Eğer insanlar, yalnız başlarına kalsalardı, bu seâdet yolunu, kendi akıllarıyla bulamazlardı. Onun için Cenâb-ı Hak, beşeriyeti daha ilk insandan i’tibâren muallimsiz, mürşidsiz, rehbersiz, kılavuzsuz, öndersiz, muktedâ bih’siz, rol modelsiz bırakmamıştır.

 

Allahü teâlâ, insanlara ve cinnîlere, “Ülül-azm” Peygamber, 313 “Resûl”, 124.000’den ziyâde “Nebî” göndermiştir. Peygamberlerin bildirdikleri seâdet yoluna “Dîn” denir.
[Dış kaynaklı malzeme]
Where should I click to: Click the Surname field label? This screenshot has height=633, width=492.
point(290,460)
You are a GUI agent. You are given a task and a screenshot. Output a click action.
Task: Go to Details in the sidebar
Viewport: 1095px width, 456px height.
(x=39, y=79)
Muhammed (aleyhis-selâm)ın bildirdiği dîne de “İslâmiyet = İslâm dîni” denilir.

 

Her şeyi yoktan var eden, varlıkta durduran, bizlere ve bütün canlılara rızıklarını ve muhtâç oldukları her şeyi lutfeden Allahü teâlâ, Kur’ân-ı kerîm’inde meâlen: “Hanginizin daha güzel amelde bulunacağını imtihân edip ortaya çıkarmak için ölümü de, hayâtı da yaratan O’dur…” (Mülk, 2) buyurmuştur.

 

Ma’lûm olduğu üzere, yaşamaktan maksat iyi işler yapmaktır. Aslında bütün insanların yaratılmalarındaki maksad da, Allahü teâlâya ibâdet etmeleridir. Yine Allahü teâlâ, “Cinnîleri ve insanları, ancak (beni bilmeleri, tanımaları) bana ibâdet etmeleri için yarattım” (Zâriyât, 56) buyurmuştur.